> **Data**
================

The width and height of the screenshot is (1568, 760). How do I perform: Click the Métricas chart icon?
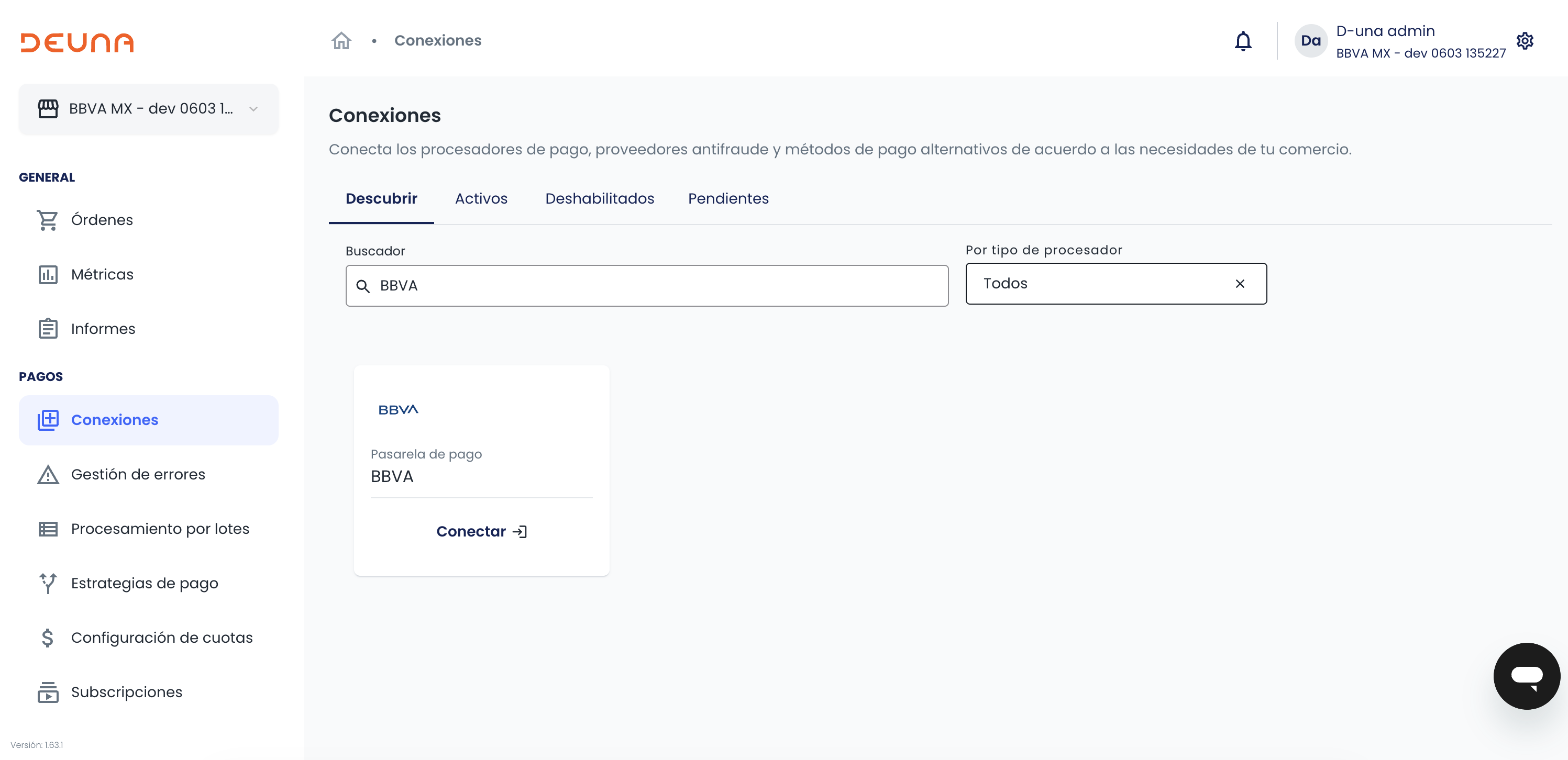(48, 274)
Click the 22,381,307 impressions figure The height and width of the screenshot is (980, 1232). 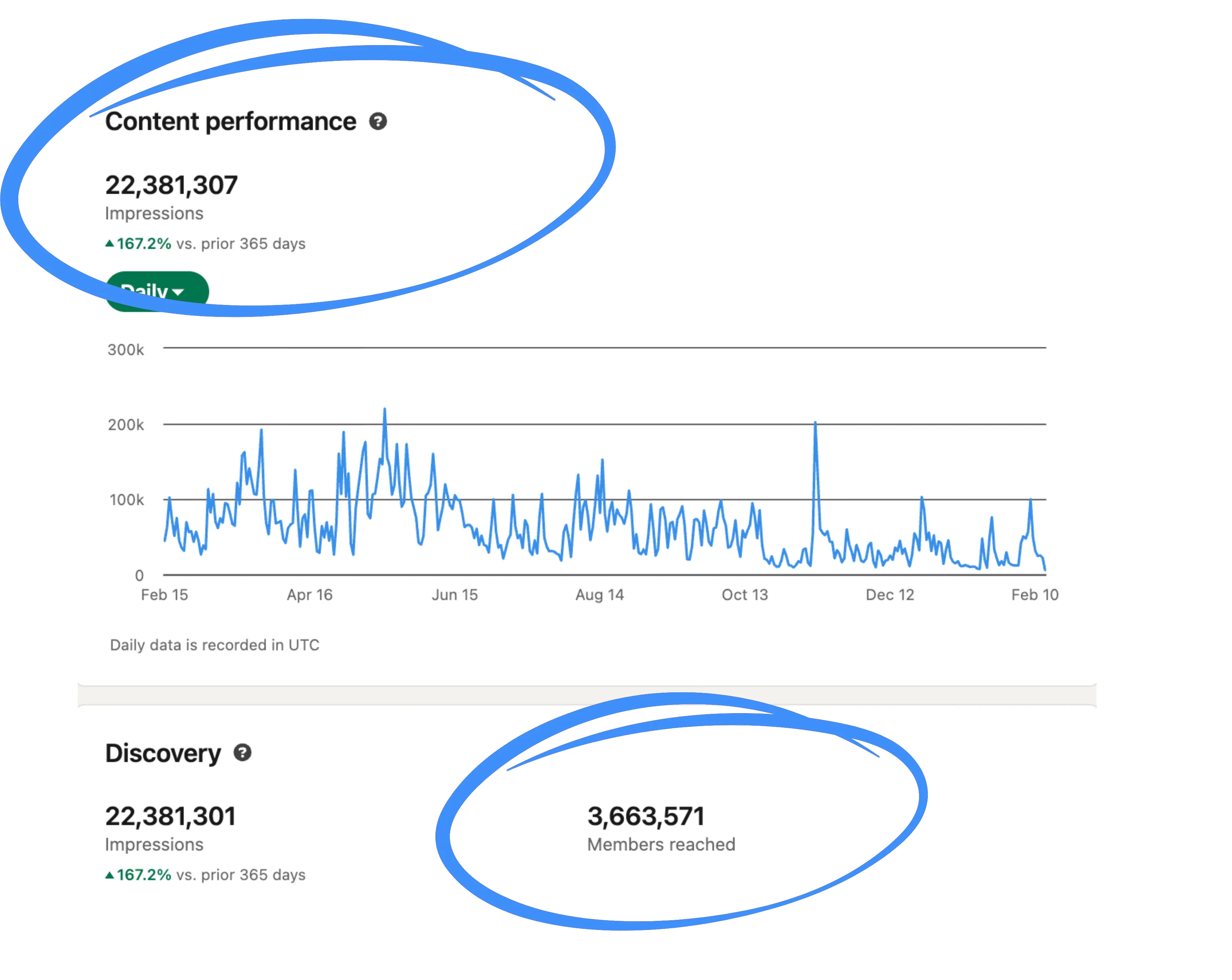tap(171, 185)

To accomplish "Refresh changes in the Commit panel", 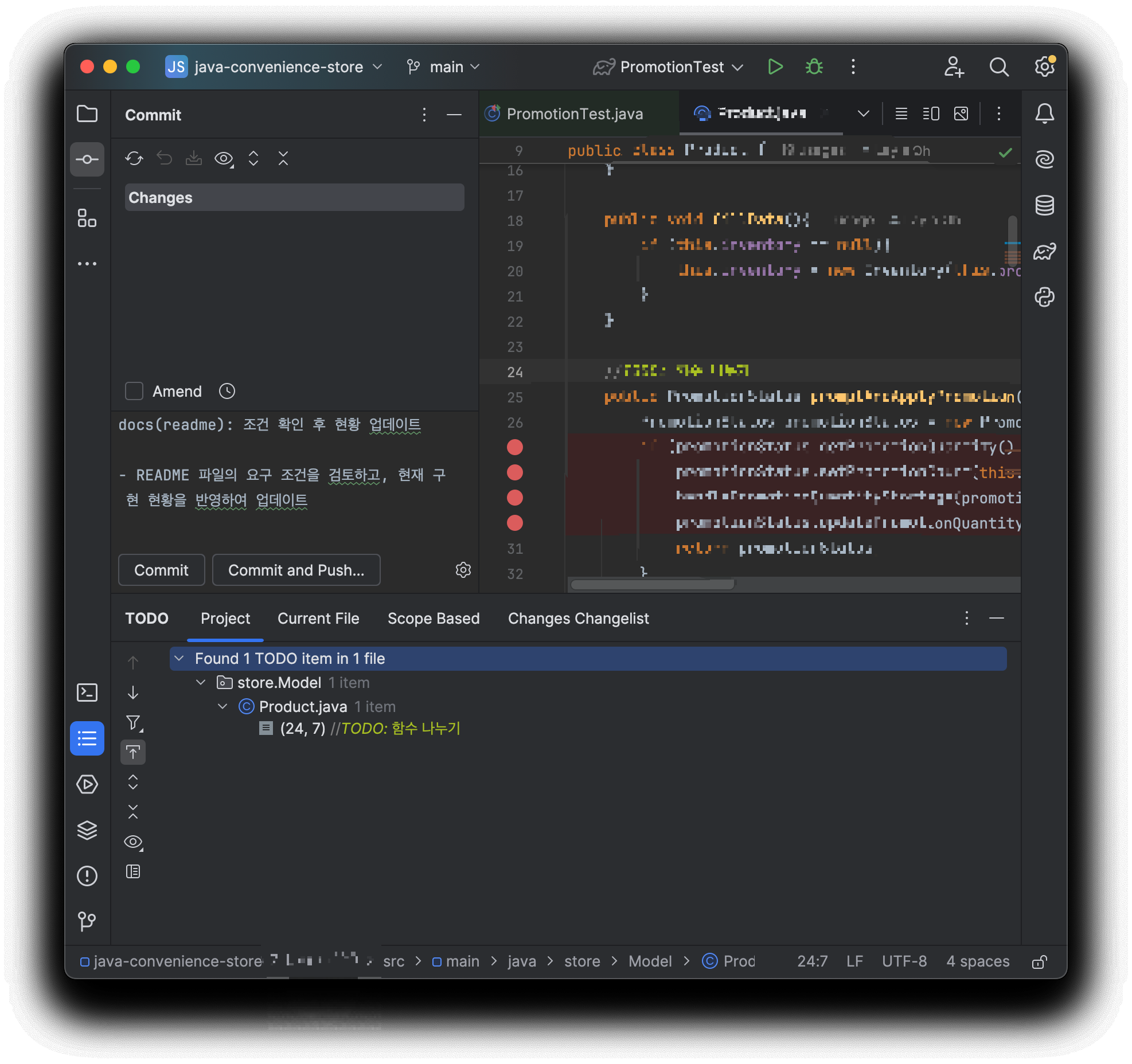I will click(x=134, y=158).
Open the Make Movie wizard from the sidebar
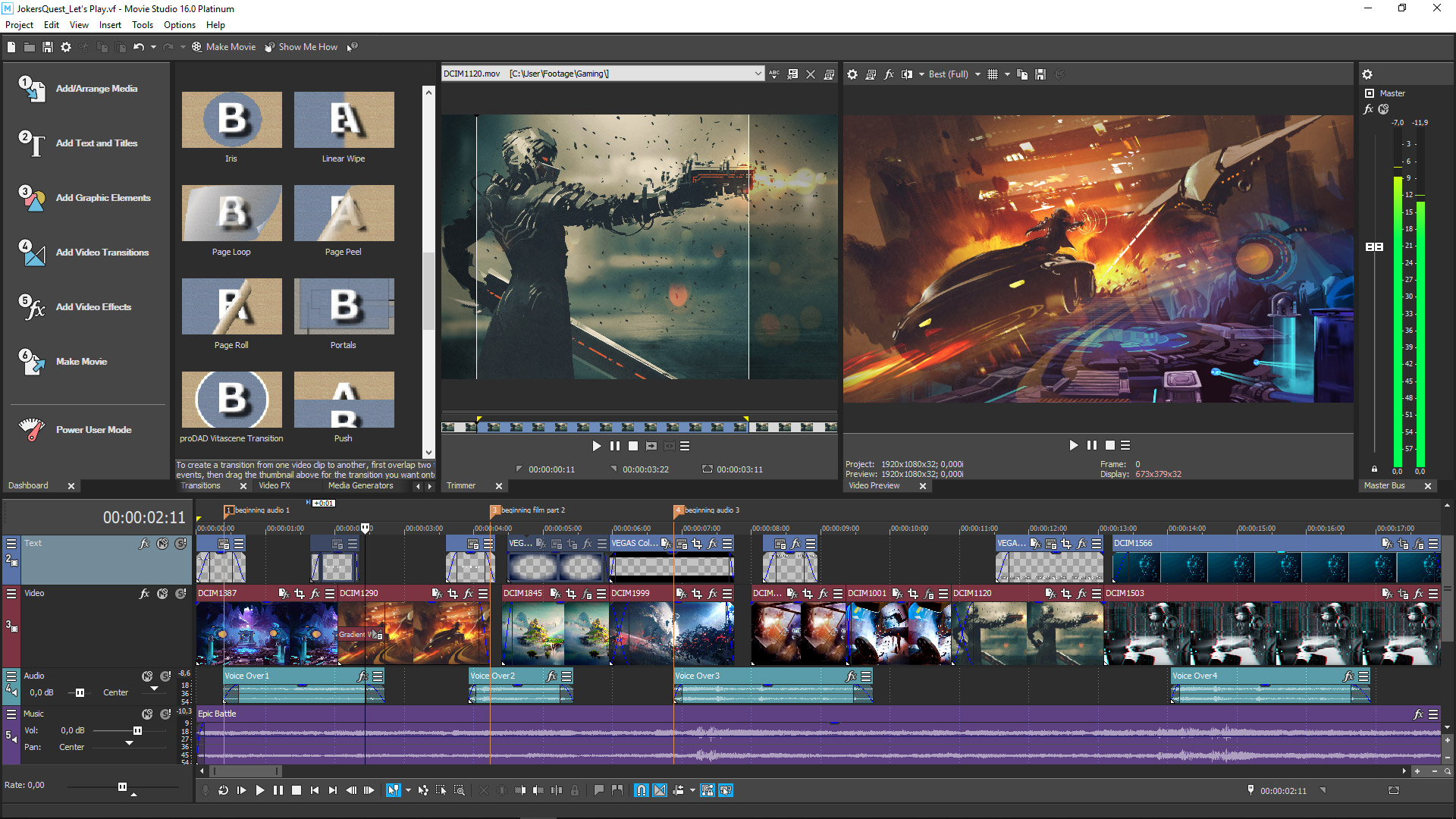The image size is (1456, 819). 80,362
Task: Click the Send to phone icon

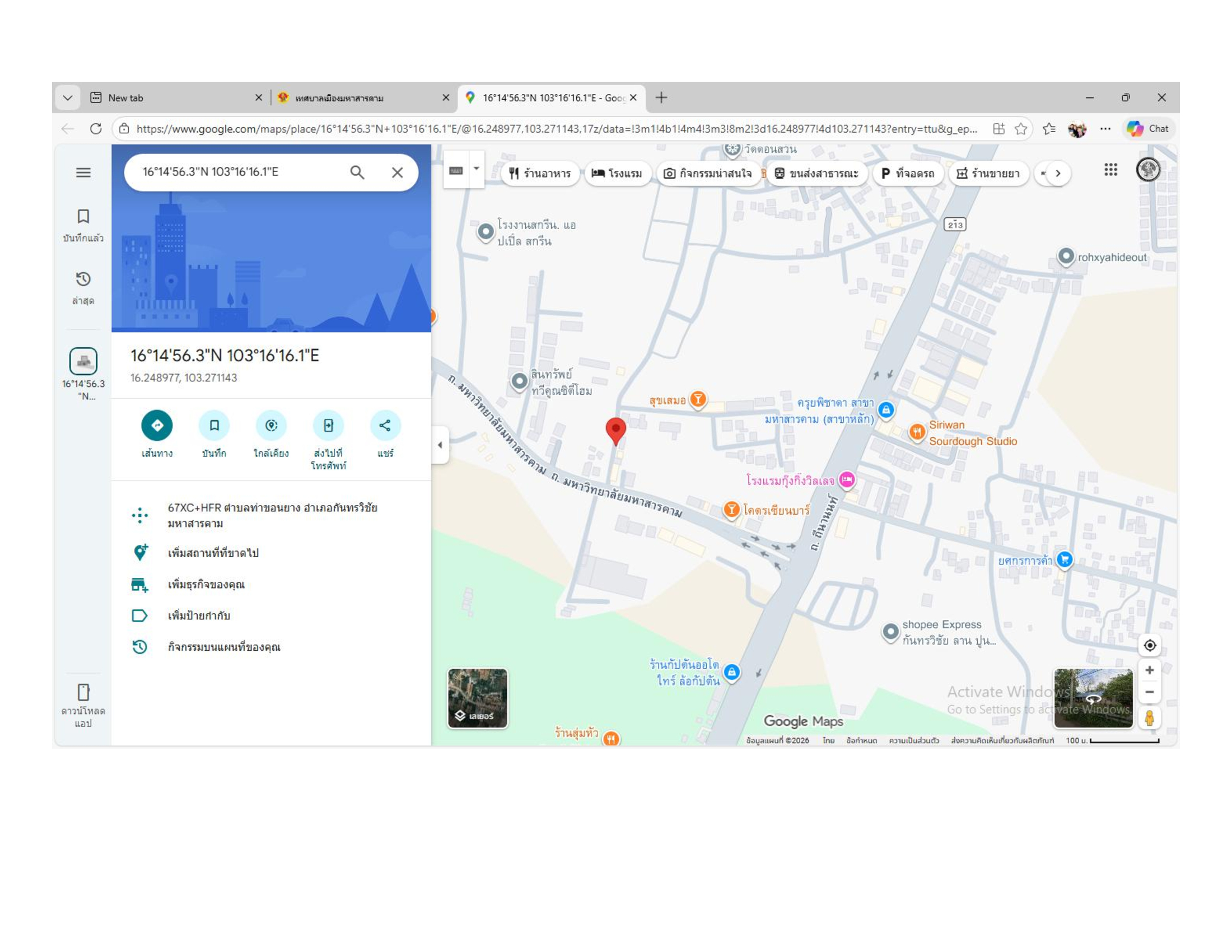Action: (x=328, y=425)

================

> **What you have to do**
None of the pictures belong in the result. Print exactly the lines from the one containing "Open the Make Movie wizard from the sidebar" through the final line of the entries.

> **Solution to this exercise**
Open the Make Movie wizard from the sidebar
The image size is (1456, 819). 80,362
Task: Click the Send to phone icon

Action: (x=328, y=425)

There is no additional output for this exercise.